Potin bağları açısından Hadronlar göz önüne alındığında
ise,Hadronlar arası iletişimi sağlayan kuvvetlerin tanecik değiş
tokuşunu sağlayan parçacıkların yine hadronların kendisi
olduğunu belirtir.(Bu kavram aynı zamanda, şu an için türetilemeyen,
fakat uç anlamda diğer taneciklerin,çekirdeklerin,atom ve
moleküllerin yani tüm sistemin de kapsam içinde değerlendirilmesi
gerekliliğini de öngörmektedir.)

### Görevin amacı
Lütfen hadronlarla ilgili metinden "Potin bağları açısından" ifadesiyle başlayıp "gerekliliğini de öngörmektedir.)" ifadesiyle biten kısmı hiç değiştirmeden çıkarın. Veriler farklı bir kaynaktan alınmıştır.

### Malzeme
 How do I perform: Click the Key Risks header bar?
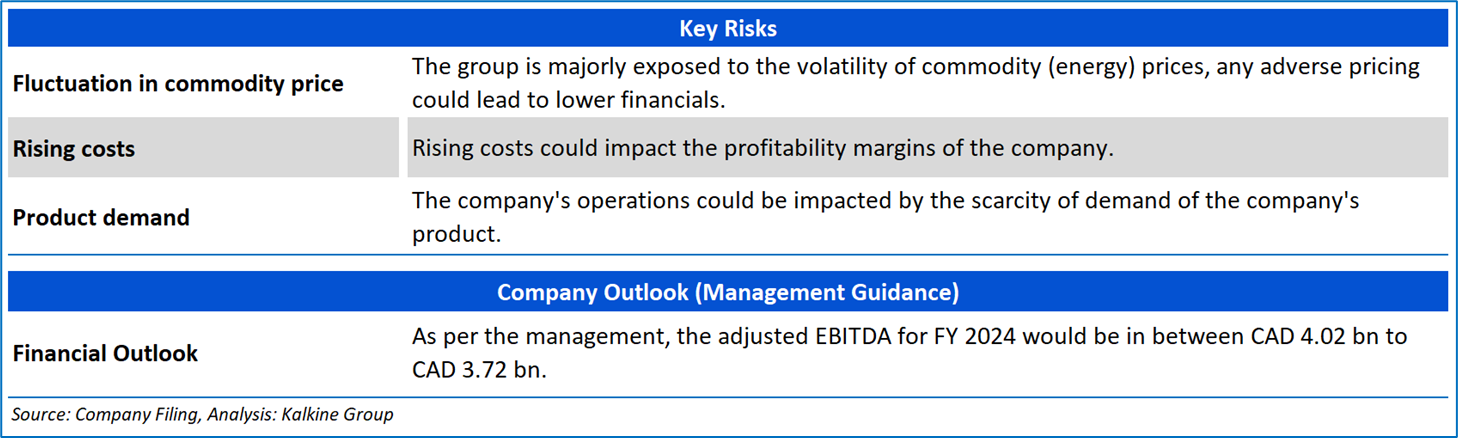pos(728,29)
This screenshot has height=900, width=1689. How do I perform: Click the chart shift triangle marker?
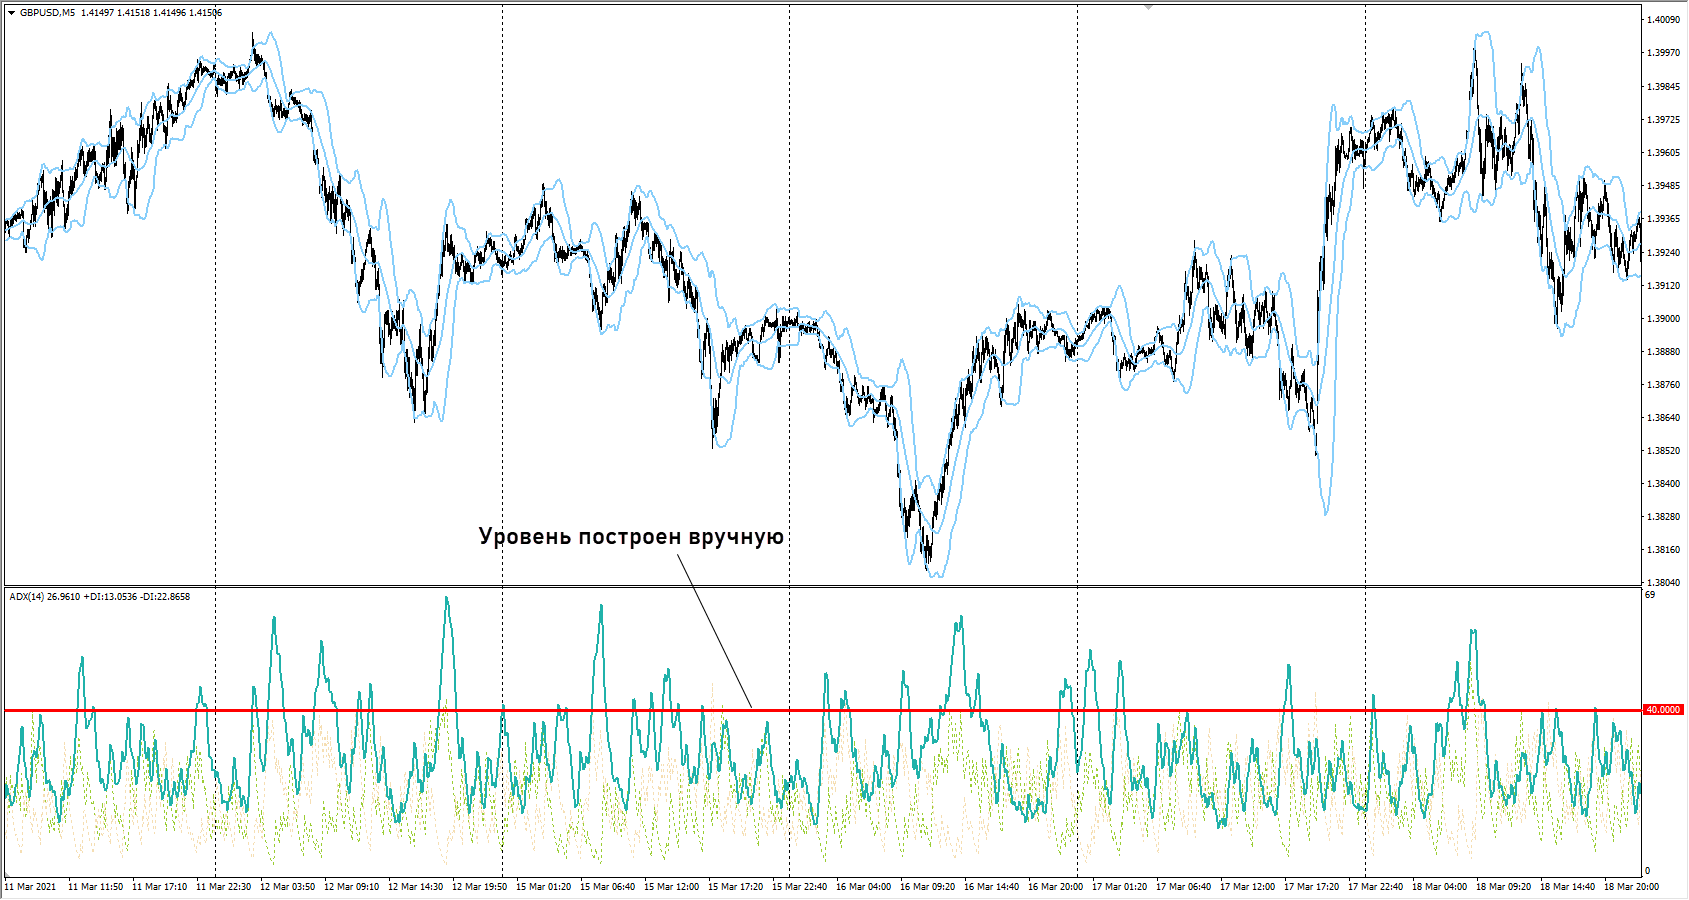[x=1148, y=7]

### Görev çıktısı
Potin bağları açısından Hadronlar göz önüne alındığında
ise,Hadronlar arası iletişimi sağlayan kuvvetlerin tanecik değiş
tokuşunu sağlayan parçacıkların yine hadronların kendisi
olduğunu belirtir.(Bu kavram aynı zamanda, şu an için türetilemeyen,
fakat uç anlamda diğer taneciklerin,çekirdeklerin,atom ve
moleküllerin yani tüm sistemin de kapsam içinde değerlendirilmesi
gerekliliğini de öngörmektedir.)